Protect Minors From Sex Reassignment Surgeries

Remember the James Younger custody battle in Texas late last year? A jury ruled that the seven-year-old boy’s mother could get the boy hormone therapy devised to help him transition into a female. All of this was against the will of the boy’s father, who contended that James was being forced into identifying as a girl by his activist mother.

Thankfully, the judge went against the jury’s ruling and disallowed the treatment. But stories like this motivated Idaho State Rep. Christy Zito (R-Hammett) to introduce House Bill 465, legislation that would protect children struggling with gender dysphoria from irreversible “treatments” intended to facilitate their gender transition.

Rep. Zito’s legislation would forbid mutilation of a child’s genitals for the purpose of “affirming” the child’s incorrect perception of their sex. Such procedures—which cause permanent sterility—include castration, hysterectomies, vaginoplasty, and the removal of the ovaries.

The legislation would also prohibit giving children cross-sex hormones that result in irreversible infertility and prevent normal biological development during puberty. Not incidentally, studies are indicating that these hormone therapies may be associated with serious long-term side effects.

Sex reassignment surgical procedures and hormone therapies cause permanent and irreparable harm to the minds, bodies, and reproductive organs of children.
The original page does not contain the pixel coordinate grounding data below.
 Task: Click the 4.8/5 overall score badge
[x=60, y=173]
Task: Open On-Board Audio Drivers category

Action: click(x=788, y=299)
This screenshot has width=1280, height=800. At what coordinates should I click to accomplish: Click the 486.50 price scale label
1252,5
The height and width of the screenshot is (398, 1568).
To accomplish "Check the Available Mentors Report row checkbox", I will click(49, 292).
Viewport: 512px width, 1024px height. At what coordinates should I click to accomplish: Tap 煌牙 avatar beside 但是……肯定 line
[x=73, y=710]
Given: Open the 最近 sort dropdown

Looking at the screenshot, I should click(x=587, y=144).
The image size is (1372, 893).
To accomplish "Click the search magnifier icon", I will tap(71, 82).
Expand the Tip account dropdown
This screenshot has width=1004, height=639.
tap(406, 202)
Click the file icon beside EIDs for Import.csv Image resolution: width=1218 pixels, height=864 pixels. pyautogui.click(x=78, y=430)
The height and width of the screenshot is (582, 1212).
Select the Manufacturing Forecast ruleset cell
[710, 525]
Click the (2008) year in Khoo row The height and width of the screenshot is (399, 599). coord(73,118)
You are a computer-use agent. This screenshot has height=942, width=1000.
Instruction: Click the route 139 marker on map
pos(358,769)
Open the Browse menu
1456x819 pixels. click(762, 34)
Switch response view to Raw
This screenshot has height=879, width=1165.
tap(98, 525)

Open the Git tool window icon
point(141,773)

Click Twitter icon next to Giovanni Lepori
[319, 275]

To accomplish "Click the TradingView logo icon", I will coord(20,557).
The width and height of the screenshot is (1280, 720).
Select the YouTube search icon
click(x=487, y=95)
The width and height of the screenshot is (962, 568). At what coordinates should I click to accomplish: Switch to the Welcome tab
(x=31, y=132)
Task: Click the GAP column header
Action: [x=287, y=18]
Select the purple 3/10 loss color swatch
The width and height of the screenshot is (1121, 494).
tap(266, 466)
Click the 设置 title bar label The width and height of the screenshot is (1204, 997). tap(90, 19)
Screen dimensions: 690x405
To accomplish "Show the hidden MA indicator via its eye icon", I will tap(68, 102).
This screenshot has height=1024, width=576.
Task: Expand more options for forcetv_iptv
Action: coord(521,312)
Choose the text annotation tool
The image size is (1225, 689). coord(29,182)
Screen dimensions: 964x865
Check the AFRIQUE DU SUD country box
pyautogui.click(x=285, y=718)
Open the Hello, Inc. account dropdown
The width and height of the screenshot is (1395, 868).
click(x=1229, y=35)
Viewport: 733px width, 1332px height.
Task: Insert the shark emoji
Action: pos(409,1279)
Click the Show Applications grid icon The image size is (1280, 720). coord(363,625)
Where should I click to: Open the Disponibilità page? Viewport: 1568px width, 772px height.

When clinical studies show that up to 94 percent of boys and 88 percent of girls overcome their gender dysphoria and accept their biological sex by the time they reach adulthood, it is essential that medical professionals don’t do harm to these children by making irreversible changes to their reproductive systems.

Furthermore, about two-thirds of gender dysphoric individuals suffer from other mental disorders, especially depression, specific phobia, and adjustment disorder. Many have experienced abuse and turmoil in their personal relationships and circumstances. This explains why children who transition to the other gender don’t experience a lasting increase in mental wellbeing. These kids need psychological and psychiatric help, not surgical removal of healthy body organs and treatments that cause infertility.

Children lack the life-experience and capacity for critical thinking necessary to make life-changing decisions that will cause serious health problems. That’s why society protects minors from getting tattoos, smoking cigarettes, drinking alcohol, and doing drugs. We have a moral obligation to extend those protections to medically unnecessary surgeries and hormone therapies that cause irreversible infertility and sterility.